[Goal A] In the forum answer about g++ assembly output, which switch makes g++ produce assembly?
[Goal B] Summarize the forum answer about g++ assembly output in two sentences.
[Goal C] Extend the forum answer about g++ assembly output, picking up from its last line.

[Start of Extract provided]

The compiler should produce the same assembly for 1 and 2 and it may unroll the loop in option 3. When faced with questions like this, a useful tool you can use to empirically test what's going on is to look at the assembly produced by the compiler. In g++ this can be achieved using the -S
switch.
For example, both options 1 and 2 produce this assembler when compiled with the command g++ -S inc.cpp
(using g++ 4.5.2)
main:
.LFB0:
.cfi_startproc
pushq %rbp
.cfi_def_cfa_offset 16
movq %rsp, %rbp
.cfi_offset 6, -16
.cfi_def_cfa_register 6
addl $5, -4(%rbp)
movl $0, %eax
leave
.cfi_def_cfa 7, 8
ret
.cfi_endproc
g++ produces significantly less efficient assembler for option 3:
main:
.LFB0:
.cfi_startproc
pushq %rbp
.cfi_def_cfa_offset 16
movq %rsp, %rbp
.cfi_offset 6, -16
.cfi_def_cfa_register 6
movl $0, -8(%rbp)
jmp .L2
.L3:
addl $1, -4(%rbp)
addl $1, -8(%rbp)
.L2:
cmpl $4, -8(%rbp)

[End of Extract provided]
[Start of Raw records]

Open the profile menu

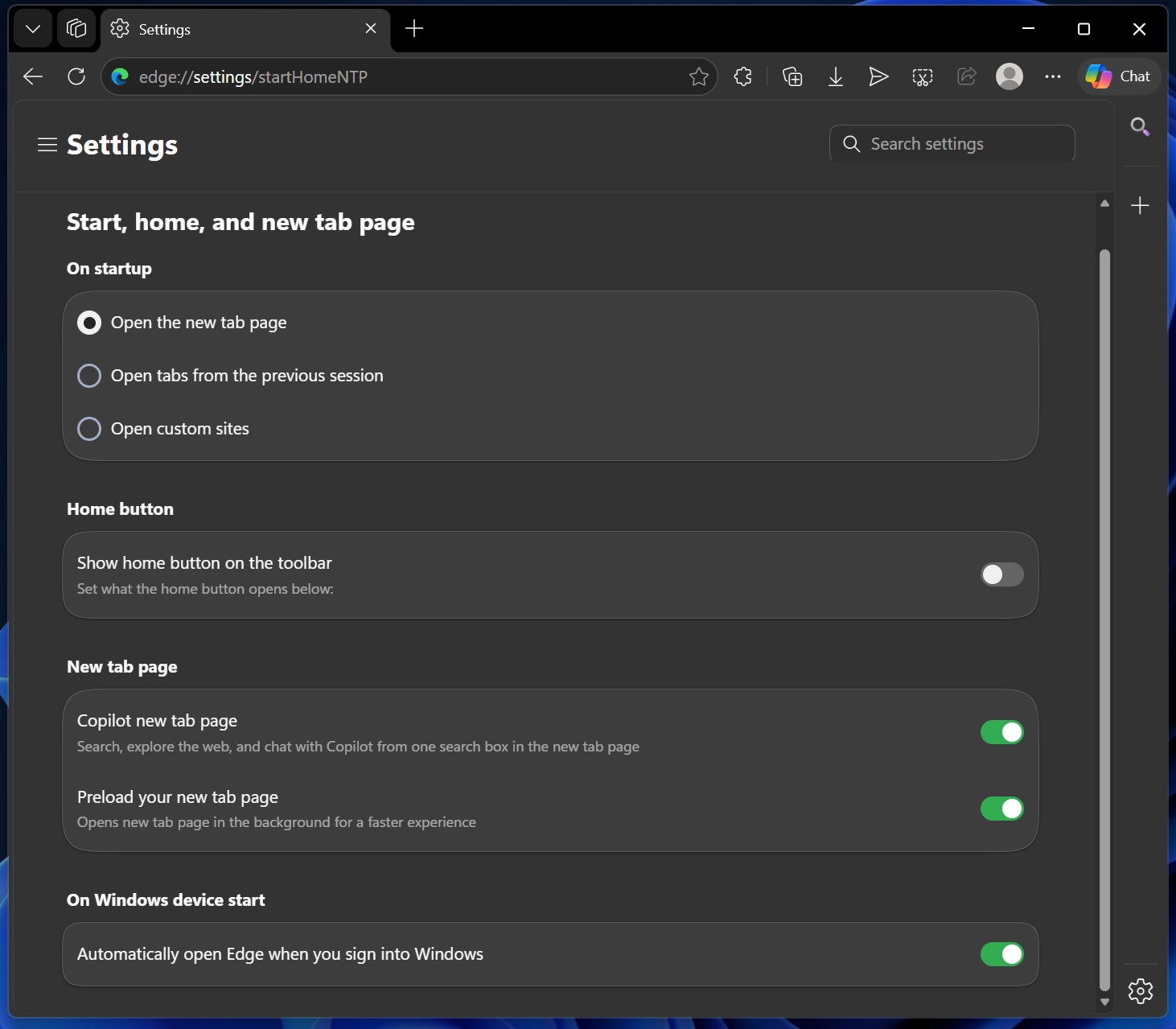click(x=1009, y=76)
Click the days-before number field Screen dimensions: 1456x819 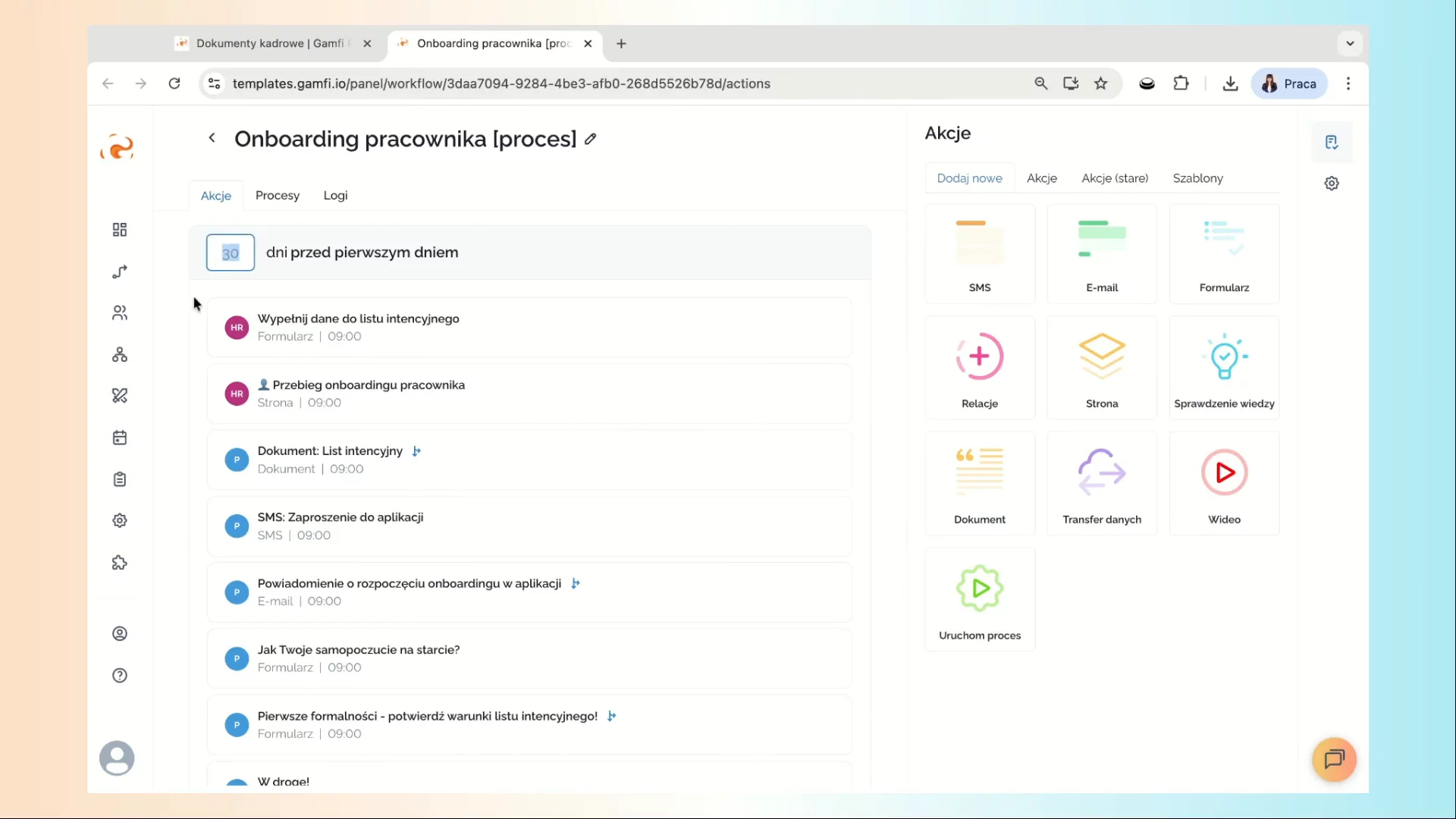(231, 253)
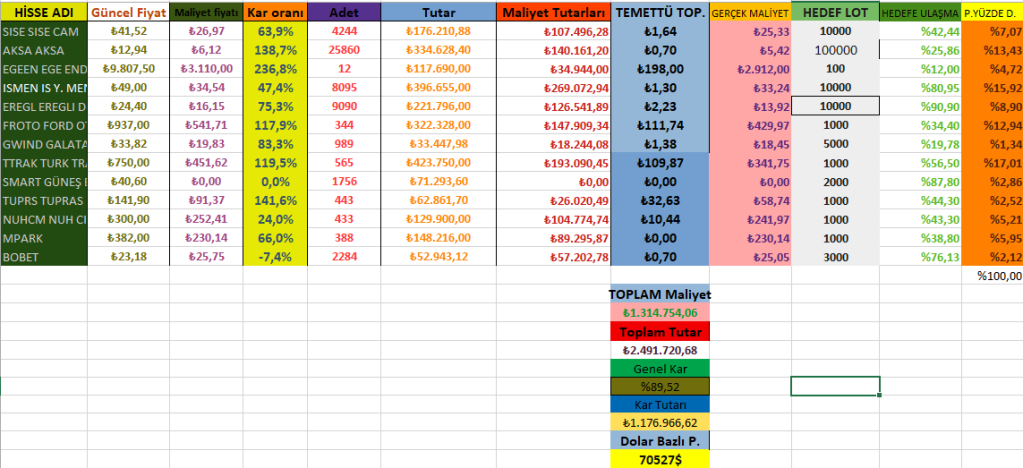Select the yellow 70527$ portfolio cell

pyautogui.click(x=660, y=460)
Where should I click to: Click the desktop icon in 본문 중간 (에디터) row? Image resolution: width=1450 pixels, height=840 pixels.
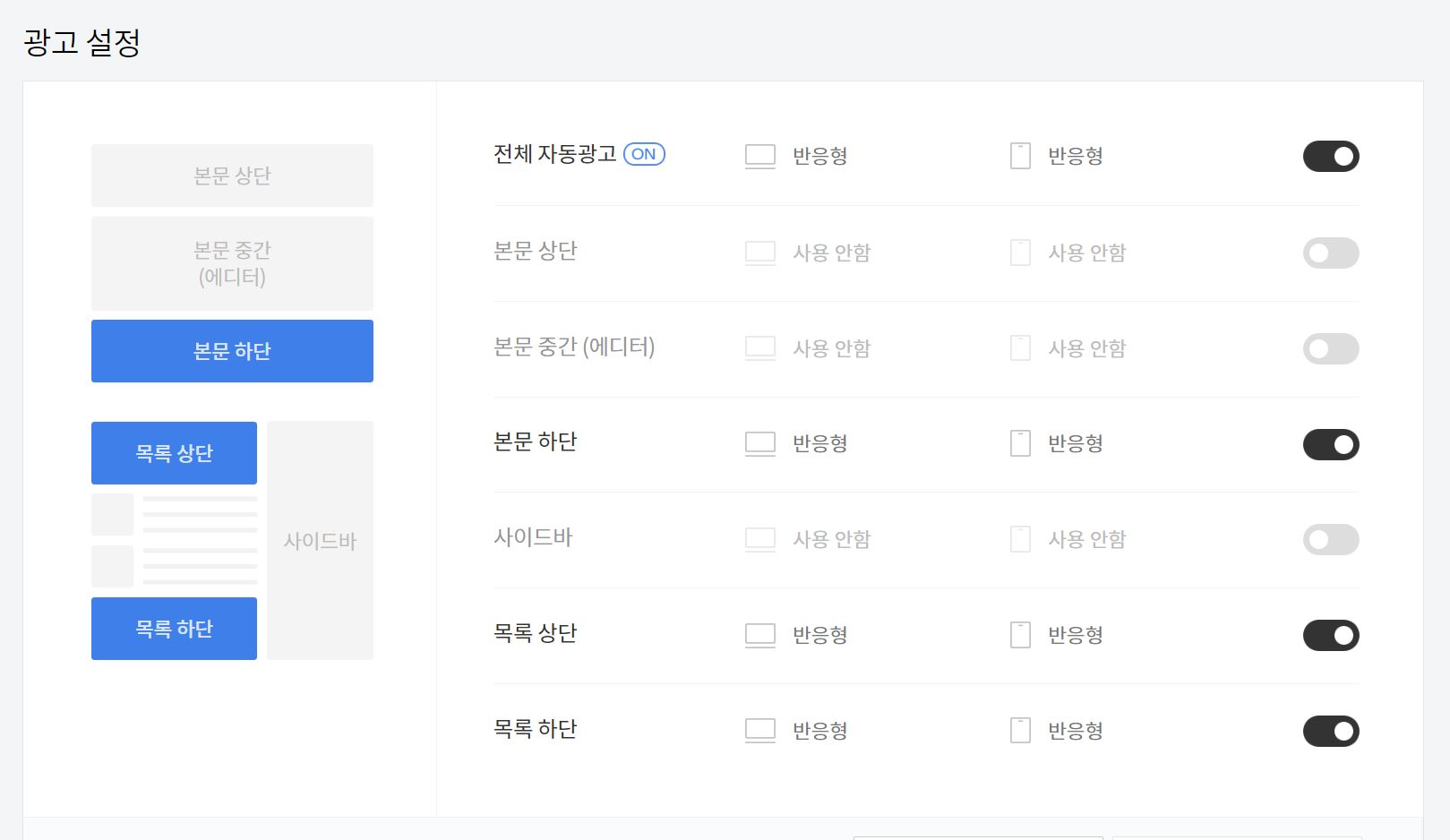[x=759, y=348]
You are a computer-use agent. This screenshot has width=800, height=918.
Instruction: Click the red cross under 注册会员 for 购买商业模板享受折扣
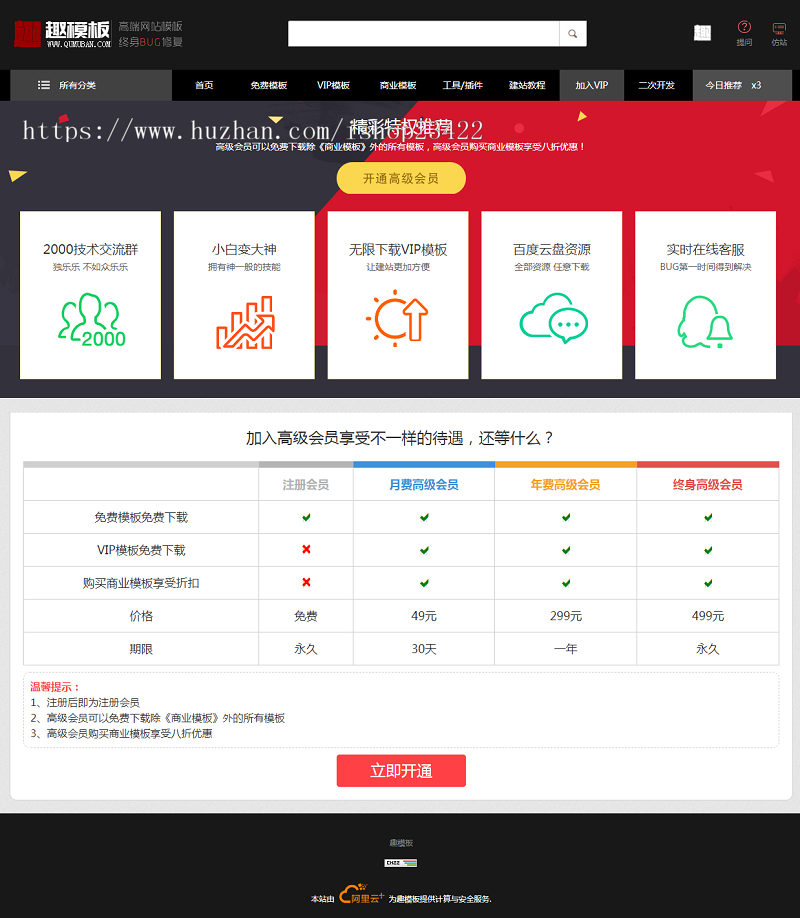click(306, 583)

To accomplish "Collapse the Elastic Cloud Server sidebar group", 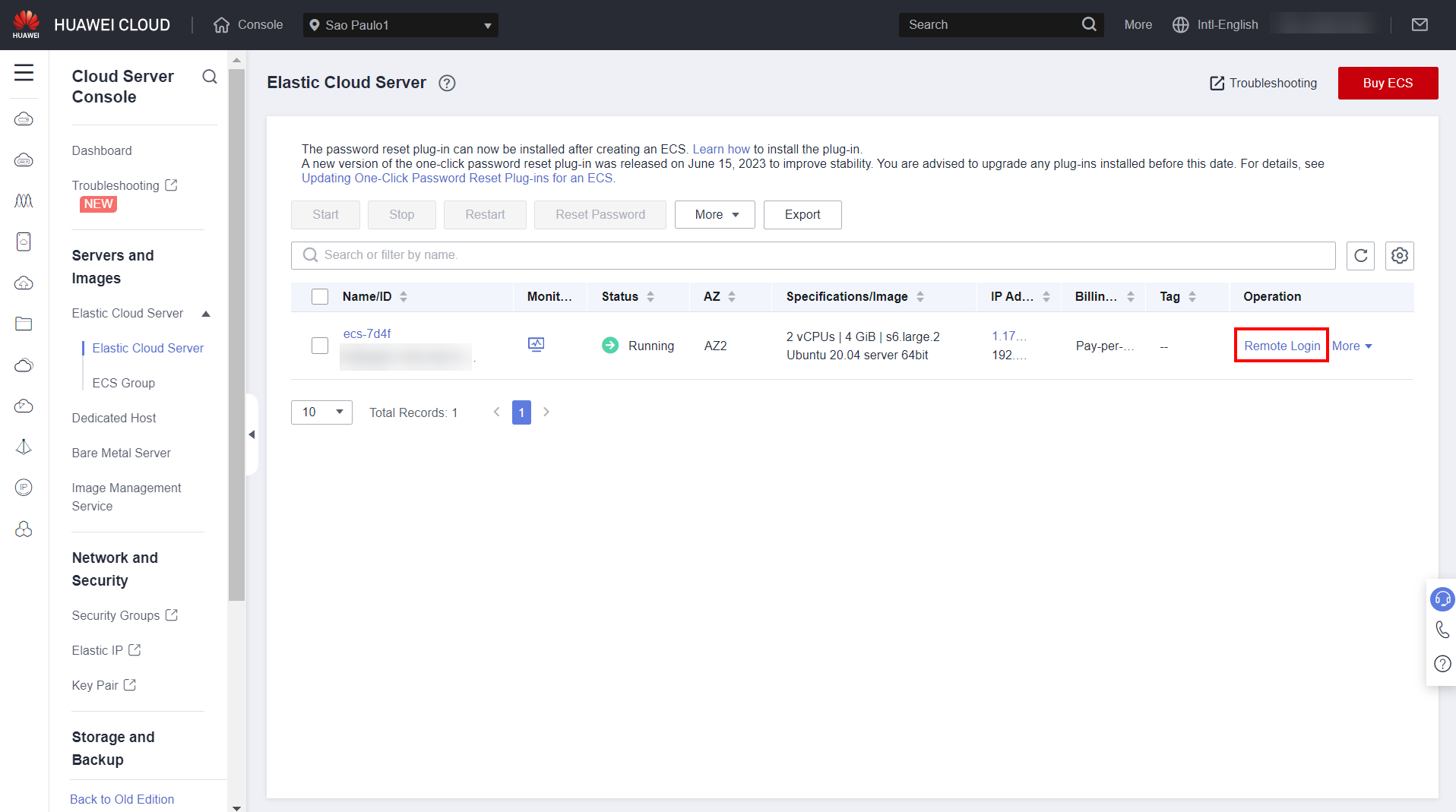I will (x=206, y=314).
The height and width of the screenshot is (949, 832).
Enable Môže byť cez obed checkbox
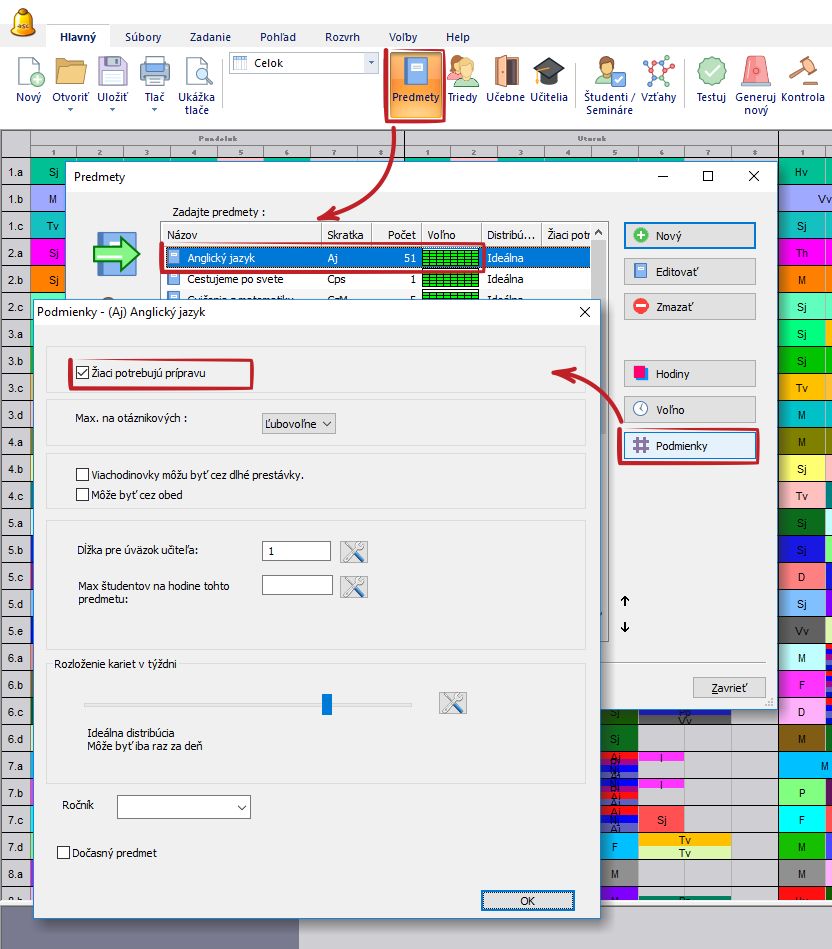(x=83, y=494)
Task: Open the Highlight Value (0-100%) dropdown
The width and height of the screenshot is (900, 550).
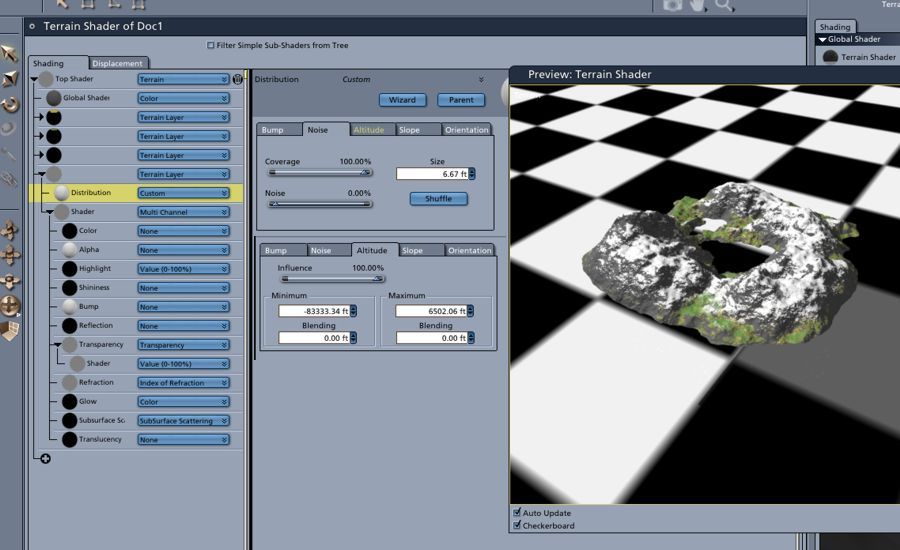Action: (184, 269)
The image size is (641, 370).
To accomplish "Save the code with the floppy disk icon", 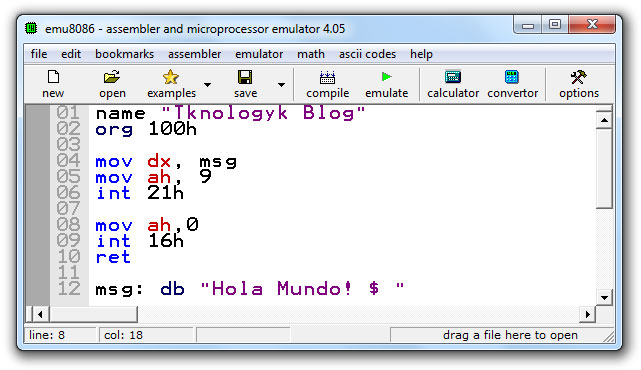I will click(x=245, y=77).
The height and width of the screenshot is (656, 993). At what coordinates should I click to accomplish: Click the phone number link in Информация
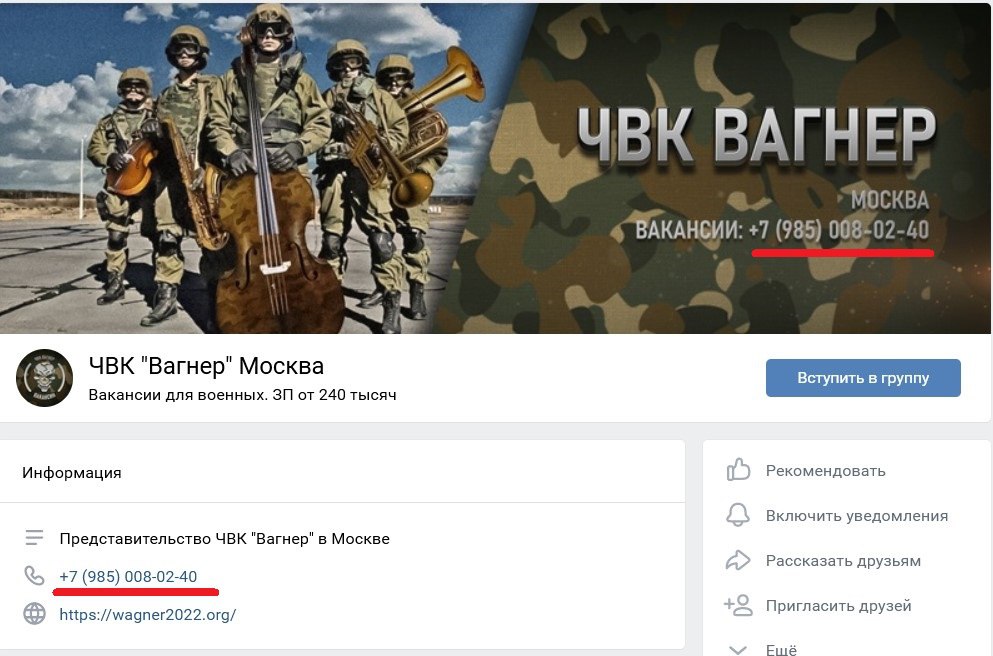(x=128, y=576)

[End of Raw records]

[Final result A] The -S switch.

[Final result B] The compiler should produce the same assembly for options 1 and 2 and may unroll the loop in option 3, and looking at the assembly, which g++ produces with the -S switch, is a useful way to test this empirically. Compiled with g++ 4.5.2, options 1 and 2 produce identical assembly, while option 3 produces significantly less efficient assembly.

[Final result C]
setle %al
testb %al, %al
jne .L3
movl $0, %eax
leave
.cfi_def_cfa 7, 8
ret
.cfi_endproc
But with optimisation on (even -O1) g++ produces this for all 3 options:
main:
.LFB0:
.cfi_startproc
leal 5(%rdi), %eax
ret
.cfi_endproc
g++ not only unrolls the loop in option 3, but it also uses the lea instruction to do the addition in a single instruction instead of faffing about with mov
.
So g++ will always produce the same assembly for options 1 and 2. g++ will produce the same assembly for all 3 options only if you explicitly turn optimisation on (which is the behaviour you'd probably expect).
(and it looks like you should be able to inspect the assembly produced by C# too, although I've never tried that)